** Data section follows **

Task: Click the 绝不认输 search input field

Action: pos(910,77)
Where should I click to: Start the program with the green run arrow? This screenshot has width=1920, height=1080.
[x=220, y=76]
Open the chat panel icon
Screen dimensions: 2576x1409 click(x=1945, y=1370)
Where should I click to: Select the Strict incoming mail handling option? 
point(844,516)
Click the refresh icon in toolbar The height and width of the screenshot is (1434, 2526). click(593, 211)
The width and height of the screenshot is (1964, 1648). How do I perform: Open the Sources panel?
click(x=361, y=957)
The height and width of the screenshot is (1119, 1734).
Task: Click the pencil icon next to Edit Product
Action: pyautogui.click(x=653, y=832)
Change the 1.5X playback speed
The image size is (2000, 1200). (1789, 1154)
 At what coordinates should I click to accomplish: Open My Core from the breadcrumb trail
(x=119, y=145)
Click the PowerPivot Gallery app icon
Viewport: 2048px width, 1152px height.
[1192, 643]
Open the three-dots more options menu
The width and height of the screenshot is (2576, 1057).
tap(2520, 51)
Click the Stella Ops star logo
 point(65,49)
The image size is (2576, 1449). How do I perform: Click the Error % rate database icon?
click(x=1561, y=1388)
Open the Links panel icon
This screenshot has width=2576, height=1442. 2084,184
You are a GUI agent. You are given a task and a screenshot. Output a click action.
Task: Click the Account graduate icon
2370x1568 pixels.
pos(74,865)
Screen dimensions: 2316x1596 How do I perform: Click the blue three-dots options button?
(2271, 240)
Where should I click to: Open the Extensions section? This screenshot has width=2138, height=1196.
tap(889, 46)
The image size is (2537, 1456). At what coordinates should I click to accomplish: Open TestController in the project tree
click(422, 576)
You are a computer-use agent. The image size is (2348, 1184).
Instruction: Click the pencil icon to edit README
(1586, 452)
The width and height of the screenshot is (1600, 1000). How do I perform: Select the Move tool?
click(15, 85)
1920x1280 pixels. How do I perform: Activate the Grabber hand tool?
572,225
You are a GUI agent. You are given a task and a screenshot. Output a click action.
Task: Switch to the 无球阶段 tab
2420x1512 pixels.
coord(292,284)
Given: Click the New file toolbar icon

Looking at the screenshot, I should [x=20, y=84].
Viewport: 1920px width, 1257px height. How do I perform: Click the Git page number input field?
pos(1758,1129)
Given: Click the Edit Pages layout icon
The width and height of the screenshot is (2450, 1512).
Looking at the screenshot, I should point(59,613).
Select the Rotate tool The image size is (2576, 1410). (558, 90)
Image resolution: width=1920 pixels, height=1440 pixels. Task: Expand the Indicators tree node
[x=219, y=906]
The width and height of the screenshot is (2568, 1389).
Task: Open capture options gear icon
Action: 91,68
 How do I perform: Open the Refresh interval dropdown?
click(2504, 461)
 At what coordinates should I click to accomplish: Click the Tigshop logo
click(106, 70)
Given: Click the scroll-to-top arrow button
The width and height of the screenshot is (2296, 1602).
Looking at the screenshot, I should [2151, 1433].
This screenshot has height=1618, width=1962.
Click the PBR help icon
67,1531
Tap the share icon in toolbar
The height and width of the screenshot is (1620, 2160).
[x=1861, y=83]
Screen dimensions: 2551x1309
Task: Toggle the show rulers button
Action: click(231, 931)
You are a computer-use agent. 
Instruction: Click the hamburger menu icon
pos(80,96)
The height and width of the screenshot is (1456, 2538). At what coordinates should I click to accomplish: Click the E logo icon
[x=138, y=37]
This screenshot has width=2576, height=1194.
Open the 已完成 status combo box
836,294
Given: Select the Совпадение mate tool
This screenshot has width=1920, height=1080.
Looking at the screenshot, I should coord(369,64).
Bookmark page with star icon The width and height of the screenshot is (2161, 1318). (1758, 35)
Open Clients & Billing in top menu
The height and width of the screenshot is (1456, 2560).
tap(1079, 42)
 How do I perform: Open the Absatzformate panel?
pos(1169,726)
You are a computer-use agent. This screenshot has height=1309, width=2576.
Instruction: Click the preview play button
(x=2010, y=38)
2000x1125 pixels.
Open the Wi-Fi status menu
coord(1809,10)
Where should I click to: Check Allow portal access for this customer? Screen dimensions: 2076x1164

** End of Data section **

Requirement
For this exercise, set down the entire listing above exactly as given.

Reply to the exercise
Task: Click the 绝不认输 search input field

Action: pos(910,77)
Where should I click to: Start the program with the green run arrow? This screenshot has width=1920, height=1080.
[x=220, y=76]
Open the chat panel icon
Screen dimensions: 2576x1409 click(x=1945, y=1370)
Where should I click to: Select the Strict incoming mail handling option? 
point(844,516)
Click the refresh icon in toolbar The height and width of the screenshot is (1434, 2526). click(593, 211)
The width and height of the screenshot is (1964, 1648). How do I perform: Open the Sources panel?
click(x=361, y=957)
The height and width of the screenshot is (1119, 1734).
Task: Click the pencil icon next to Edit Product
Action: pyautogui.click(x=653, y=832)
Change the 1.5X playback speed
The image size is (2000, 1200). (1789, 1154)
 At what coordinates should I click to accomplish: Open My Core from the breadcrumb trail
(x=119, y=145)
Click the PowerPivot Gallery app icon
Viewport: 2048px width, 1152px height.
[1192, 643]
Open the three-dots more options menu
The width and height of the screenshot is (2576, 1057).
tap(2520, 51)
Click the Stella Ops star logo
 point(65,49)
The image size is (2576, 1449). How do I perform: Click the Error % rate database icon?
click(x=1561, y=1388)
Open the Links panel icon
This screenshot has width=2576, height=1442. 2084,184
You are a GUI agent. You are given a task and a screenshot. Output a click action.
Task: Click the Account graduate icon
2370x1568 pixels.
pos(74,865)
Screen dimensions: 2316x1596 How do I perform: Click the blue three-dots options button?
(2271, 240)
Where should I click to: Open the Extensions section? This screenshot has width=2138, height=1196.
tap(889, 46)
The image size is (2537, 1456). At what coordinates should I click to accomplish: Open TestController in the project tree
click(422, 576)
You are a computer-use agent. The image size is (2348, 1184).
Instruction: Click the pencil icon to edit README
(1586, 452)
The width and height of the screenshot is (1600, 1000). How do I perform: Select the Move tool?
click(15, 85)
1920x1280 pixels. How do I perform: Activate the Grabber hand tool?
572,225
You are a GUI agent. You are given a task and a screenshot. Output a click action.
Task: Switch to the 无球阶段 tab
2420x1512 pixels.
coord(292,284)
Given: Click the New file toolbar icon

Looking at the screenshot, I should [x=20, y=84].
Viewport: 1920px width, 1257px height. How do I perform: Click the Git page number input field?
pos(1758,1129)
Given: Click the Edit Pages layout icon
The width and height of the screenshot is (2450, 1512).
Looking at the screenshot, I should point(59,613).
Select the Rotate tool The image size is (2576, 1410). (558, 90)
Image resolution: width=1920 pixels, height=1440 pixels. Task: Expand the Indicators tree node
[x=219, y=906]
The width and height of the screenshot is (2568, 1389).
Task: Open capture options gear icon
Action: 91,68
 How do I perform: Open the Refresh interval dropdown?
click(2504, 461)
 At what coordinates should I click to accomplish: Click the Tigshop logo
click(106, 70)
Given: Click the scroll-to-top arrow button
The width and height of the screenshot is (2296, 1602).
Looking at the screenshot, I should [2151, 1433].
This screenshot has height=1618, width=1962.
Click the PBR help icon
67,1531
Tap the share icon in toolbar
The height and width of the screenshot is (1620, 2160).
[x=1861, y=83]
Screen dimensions: 2551x1309
Task: Toggle the show rulers button
Action: click(231, 931)
You are a computer-use agent. 
Instruction: Click the hamburger menu icon
pos(80,96)
The height and width of the screenshot is (1456, 2538). At what coordinates should I click to accomplish: Click the E logo icon
[x=138, y=37]
This screenshot has width=2576, height=1194.
Open the 已完成 status combo box
836,294
Given: Select the Совпадение mate tool
This screenshot has width=1920, height=1080.
Looking at the screenshot, I should coord(369,64).
Bookmark page with star icon The width and height of the screenshot is (2161, 1318). (1758, 35)
Open Clients & Billing in top menu
The height and width of the screenshot is (1456, 2560).
tap(1079, 42)
 How do I perform: Open the Absatzformate panel?
pos(1169,726)
You are a computer-use agent. This screenshot has height=1309, width=2576.
Instruction: Click the preview play button
(x=2010, y=38)
2000x1125 pixels.
Open the Wi-Fi status menu
coord(1809,10)
Where should I click to: Check Allow portal access for this customer? Screen dimensions: 2076x1164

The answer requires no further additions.